[Data records]

+++

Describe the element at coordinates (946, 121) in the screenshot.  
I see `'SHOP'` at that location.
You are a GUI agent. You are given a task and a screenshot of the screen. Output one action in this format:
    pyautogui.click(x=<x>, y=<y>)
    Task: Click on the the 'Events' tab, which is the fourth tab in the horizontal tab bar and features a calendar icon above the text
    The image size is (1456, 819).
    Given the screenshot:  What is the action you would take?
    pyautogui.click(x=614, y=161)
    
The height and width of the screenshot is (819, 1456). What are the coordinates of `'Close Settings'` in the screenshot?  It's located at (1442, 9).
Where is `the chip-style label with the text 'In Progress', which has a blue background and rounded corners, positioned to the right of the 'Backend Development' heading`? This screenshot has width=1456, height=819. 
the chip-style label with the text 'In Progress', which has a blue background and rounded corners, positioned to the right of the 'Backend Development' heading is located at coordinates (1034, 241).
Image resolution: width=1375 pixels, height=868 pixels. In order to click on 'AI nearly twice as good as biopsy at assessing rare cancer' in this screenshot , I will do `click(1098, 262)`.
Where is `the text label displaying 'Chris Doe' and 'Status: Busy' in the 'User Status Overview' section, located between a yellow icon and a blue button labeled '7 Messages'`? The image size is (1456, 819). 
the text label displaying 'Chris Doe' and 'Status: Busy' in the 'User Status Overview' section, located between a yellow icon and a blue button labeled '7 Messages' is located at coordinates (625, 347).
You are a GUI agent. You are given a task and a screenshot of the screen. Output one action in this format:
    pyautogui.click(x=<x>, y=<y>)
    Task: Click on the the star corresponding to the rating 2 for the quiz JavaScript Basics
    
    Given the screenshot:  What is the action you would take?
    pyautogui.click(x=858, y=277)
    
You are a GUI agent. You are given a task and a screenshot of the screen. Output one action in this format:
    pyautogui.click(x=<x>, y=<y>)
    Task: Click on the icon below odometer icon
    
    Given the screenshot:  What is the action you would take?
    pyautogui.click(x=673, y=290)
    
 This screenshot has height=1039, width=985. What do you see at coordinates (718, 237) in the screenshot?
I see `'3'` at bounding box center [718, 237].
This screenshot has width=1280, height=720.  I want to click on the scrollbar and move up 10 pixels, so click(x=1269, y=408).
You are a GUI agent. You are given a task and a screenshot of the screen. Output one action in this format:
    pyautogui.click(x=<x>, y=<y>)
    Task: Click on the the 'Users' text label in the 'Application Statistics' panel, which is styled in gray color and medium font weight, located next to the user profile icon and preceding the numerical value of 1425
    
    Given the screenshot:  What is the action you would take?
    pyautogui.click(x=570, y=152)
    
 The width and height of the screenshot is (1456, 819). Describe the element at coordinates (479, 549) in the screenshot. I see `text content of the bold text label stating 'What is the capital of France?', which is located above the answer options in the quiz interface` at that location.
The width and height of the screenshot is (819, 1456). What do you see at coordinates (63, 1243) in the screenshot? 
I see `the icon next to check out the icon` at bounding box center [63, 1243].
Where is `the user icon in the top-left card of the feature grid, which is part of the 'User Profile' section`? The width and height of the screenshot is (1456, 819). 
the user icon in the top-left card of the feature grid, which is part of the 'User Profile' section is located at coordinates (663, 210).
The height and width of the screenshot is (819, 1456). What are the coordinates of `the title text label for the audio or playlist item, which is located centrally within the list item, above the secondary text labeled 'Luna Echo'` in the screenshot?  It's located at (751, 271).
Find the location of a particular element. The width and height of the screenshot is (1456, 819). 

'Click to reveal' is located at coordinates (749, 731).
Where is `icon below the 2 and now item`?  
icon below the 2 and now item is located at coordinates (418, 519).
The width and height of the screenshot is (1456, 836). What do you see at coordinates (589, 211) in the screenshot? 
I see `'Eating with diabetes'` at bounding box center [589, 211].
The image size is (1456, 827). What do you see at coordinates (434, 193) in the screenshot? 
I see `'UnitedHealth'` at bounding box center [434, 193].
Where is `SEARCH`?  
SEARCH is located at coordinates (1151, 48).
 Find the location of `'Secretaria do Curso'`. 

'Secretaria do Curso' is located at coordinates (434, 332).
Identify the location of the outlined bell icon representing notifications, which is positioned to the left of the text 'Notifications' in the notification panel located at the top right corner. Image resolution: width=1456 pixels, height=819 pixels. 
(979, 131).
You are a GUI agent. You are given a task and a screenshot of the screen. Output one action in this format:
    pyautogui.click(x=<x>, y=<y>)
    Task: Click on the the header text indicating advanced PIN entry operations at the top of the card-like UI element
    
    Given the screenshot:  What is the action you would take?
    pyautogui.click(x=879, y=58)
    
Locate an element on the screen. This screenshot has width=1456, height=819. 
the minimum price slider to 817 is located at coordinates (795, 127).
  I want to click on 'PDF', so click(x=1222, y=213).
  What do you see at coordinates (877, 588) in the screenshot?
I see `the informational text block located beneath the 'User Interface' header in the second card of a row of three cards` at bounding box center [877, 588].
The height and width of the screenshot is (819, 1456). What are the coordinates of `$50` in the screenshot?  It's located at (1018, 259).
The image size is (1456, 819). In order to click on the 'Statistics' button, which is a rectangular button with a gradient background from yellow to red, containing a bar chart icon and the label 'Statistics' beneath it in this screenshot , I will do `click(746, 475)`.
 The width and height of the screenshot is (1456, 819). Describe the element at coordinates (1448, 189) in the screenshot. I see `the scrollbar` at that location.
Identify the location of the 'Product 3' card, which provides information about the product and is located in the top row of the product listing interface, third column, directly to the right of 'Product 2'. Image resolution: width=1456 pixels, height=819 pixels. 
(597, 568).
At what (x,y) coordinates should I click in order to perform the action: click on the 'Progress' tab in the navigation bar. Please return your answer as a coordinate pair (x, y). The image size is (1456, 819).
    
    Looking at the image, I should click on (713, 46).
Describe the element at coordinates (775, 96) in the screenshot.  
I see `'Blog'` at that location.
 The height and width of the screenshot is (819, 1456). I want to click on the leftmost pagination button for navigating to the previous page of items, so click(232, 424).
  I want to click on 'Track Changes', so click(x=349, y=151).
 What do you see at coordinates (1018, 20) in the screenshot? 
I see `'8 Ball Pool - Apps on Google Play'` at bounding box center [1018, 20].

+++

(Task) Convert every line of the data above into a Markdown table with two columns, "Row" for the row number and "Text" for the line. Skip blank lines.

(Finished answer)
| Row | Text |
|---|---|
| 1 | Describe the element at coordinates (946, 121) in the screenshot.   |
| 2 | I see `'SHOP'` at that location. |
| 3 | You are a GUI agent. You are given a task and a screenshot of the screen. Output one action in this format: |
| 4 |     pyautogui.click(x=<x>, y=<y>) |
| 5 |     Task: Click on the the 'Events' tab, which is the fourth tab in the horizontal tab bar and features a calendar icon above the text |
| 6 |     The image size is (1456, 819). |
| 7 |     Given the screenshot:  What is the action you would take? |
| 8 |     pyautogui.click(x=614, y=161) |
| 9 | The height and width of the screenshot is (819, 1456). What are the coordinates of `'Close Settings'` in the screenshot?  It's located at (1442, 9). |
| 10 | Where is `the chip-style label with the text 'In Progress', which has a blue background and rounded corners, positioned to the right of the 'Backend Development' heading`? This screenshot has width=1456, height=819.  |
| 11 | the chip-style label with the text 'In Progress', which has a blue background and rounded corners, positioned to the right of the 'Backend Development' heading is located at coordinates (1034, 241). |
| 12 | Image resolution: width=1375 pixels, height=868 pixels. In order to click on 'AI nearly twice as good as biopsy at assessing rare cancer' in this screenshot , I will do `click(1098, 262)`. |
| 13 | Where is `the text label displaying 'Chris Doe' and 'Status: Busy' in the 'User Status Overview' section, located between a yellow icon and a blue button labeled '7 Messages'`? The image size is (1456, 819).  |
| 14 | the text label displaying 'Chris Doe' and 'Status: Busy' in the 'User Status Overview' section, located between a yellow icon and a blue button labeled '7 Messages' is located at coordinates (625, 347). |
| 15 | You are a GUI agent. You are given a task and a screenshot of the screen. Output one action in this format: |
| 16 |     pyautogui.click(x=<x>, y=<y>) |
| 17 |     Task: Click on the the star corresponding to the rating 2 for the quiz JavaScript Basics |
| 18 |     Given the screenshot:  What is the action you would take? |
| 19 |     pyautogui.click(x=858, y=277) |
| 20 | You are a GUI agent. You are given a task and a screenshot of the screen. Output one action in this format: |
| 21 |     pyautogui.click(x=<x>, y=<y>) |
| 22 |     Task: Click on the icon below odometer icon |
| 23 |     Given the screenshot:  What is the action you would take? |
| 24 |     pyautogui.click(x=673, y=290) |
| 25 |  This screenshot has height=1039, width=985. What do you see at coordinates (718, 237) in the screenshot? |
| 26 | I see `'3'` at bounding box center [718, 237]. |
| 27 | This screenshot has width=1280, height=720.  I want to click on the scrollbar and move up 10 pixels, so click(x=1269, y=408). |
| 28 | You are a GUI agent. You are given a task and a screenshot of the screen. Output one action in this format: |
| 29 |     pyautogui.click(x=<x>, y=<y>) |
| 30 |     Task: Click on the the 'Users' text label in the 'Application Statistics' panel, which is styled in gray color and medium font weight, located next to the user profile icon and preceding the numerical value of 1425 |
| 31 |     Given the screenshot:  What is the action you would take? |
| 32 |     pyautogui.click(x=570, y=152) |
| 33 |  The width and height of the screenshot is (1456, 819). Describe the element at coordinates (479, 549) in the screenshot. I see `text content of the bold text label stating 'What is the capital of France?', which is located above the answer options in the quiz interface` at that location. |
| 34 | The width and height of the screenshot is (819, 1456). What do you see at coordinates (63, 1243) in the screenshot?  |
| 35 | I see `the icon next to check out the icon` at bounding box center [63, 1243]. |
| 36 | Where is `the user icon in the top-left card of the feature grid, which is part of the 'User Profile' section`? The width and height of the screenshot is (1456, 819).  |
| 37 | the user icon in the top-left card of the feature grid, which is part of the 'User Profile' section is located at coordinates (663, 210). |
| 38 | The height and width of the screenshot is (819, 1456). What are the coordinates of `the title text label for the audio or playlist item, which is located centrally within the list item, above the secondary text labeled 'Luna Echo'` in the screenshot?  It's located at (751, 271). |
| 39 | Find the location of a particular element. The width and height of the screenshot is (1456, 819).  |
| 40 | 'Click to reveal' is located at coordinates (749, 731). |
| 41 | Where is `icon below the 2 and now item`?   |
| 42 | icon below the 2 and now item is located at coordinates (418, 519). |
| 43 | The width and height of the screenshot is (1456, 836). What do you see at coordinates (589, 211) in the screenshot?  |
| 44 | I see `'Eating with diabetes'` at bounding box center [589, 211]. |
| 45 | The image size is (1456, 827). What do you see at coordinates (434, 193) in the screenshot?  |
| 46 | I see `'UnitedHealth'` at bounding box center [434, 193]. |
| 47 | Where is `SEARCH`?   |
| 48 | SEARCH is located at coordinates (1151, 48). |
| 49 |  Find the location of `'Secretaria do Curso'`.  |
| 50 | 'Secretaria do Curso' is located at coordinates (434, 332). |
| 51 | Identify the location of the outlined bell icon representing notifications, which is positioned to the left of the text 'Notifications' in the notification panel located at the top right corner. Image resolution: width=1456 pixels, height=819 pixels.  |
| 52 | (979, 131). |
| 53 | You are a GUI agent. You are given a task and a screenshot of the screen. Output one action in this format: |
| 54 |     pyautogui.click(x=<x>, y=<y>) |
| 55 |     Task: Click on the the header text indicating advanced PIN entry operations at the top of the card-like UI element |
| 56 |     Given the screenshot:  What is the action you would take? |
| 57 |     pyautogui.click(x=879, y=58) |
| 58 | Locate an element on the screen. This screenshot has width=1456, height=819.  |
| 59 | the minimum price slider to 817 is located at coordinates (795, 127). |
| 60 |   I want to click on 'PDF', so click(x=1222, y=213). |
| 61 |   What do you see at coordinates (877, 588) in the screenshot? |
| 62 | I see `the informational text block located beneath the 'User Interface' header in the second card of a row of three cards` at bounding box center [877, 588]. |
| 63 | The height and width of the screenshot is (819, 1456). What are the coordinates of `$50` in the screenshot?  It's located at (1018, 259). |
| 64 | The image size is (1456, 819). In order to click on the 'Statistics' button, which is a rectangular button with a gradient background from yellow to red, containing a bar chart icon and the label 'Statistics' beneath it in this screenshot , I will do `click(746, 475)`. |
| 65 |  The width and height of the screenshot is (1456, 819). Describe the element at coordinates (1448, 189) in the screenshot. I see `the scrollbar` at that location. |
| 66 | Identify the location of the 'Product 3' card, which provides information about the product and is located in the top row of the product listing interface, third column, directly to the right of 'Product 2'. Image resolution: width=1456 pixels, height=819 pixels.  |
| 67 | (597, 568). |
| 68 | At what (x,y) coordinates should I click in order to perform the action: click on the 'Progress' tab in the navigation bar. Please return your answer as a coordinate pair (x, y). The image size is (1456, 819). |
| 69 |     Looking at the image, I should click on (713, 46). |
| 70 | Describe the element at coordinates (775, 96) in the screenshot.   |
| 71 | I see `'Blog'` at that location. |
| 72 |  The height and width of the screenshot is (819, 1456). I want to click on the leftmost pagination button for navigating to the previous page of items, so click(232, 424). |
| 73 |   I want to click on 'Track Changes', so click(x=349, y=151). |
| 74 |  What do you see at coordinates (1018, 20) in the screenshot?  |
| 75 | I see `'8 Ball Pool - Apps on Google Play'` at bounding box center [1018, 20]. |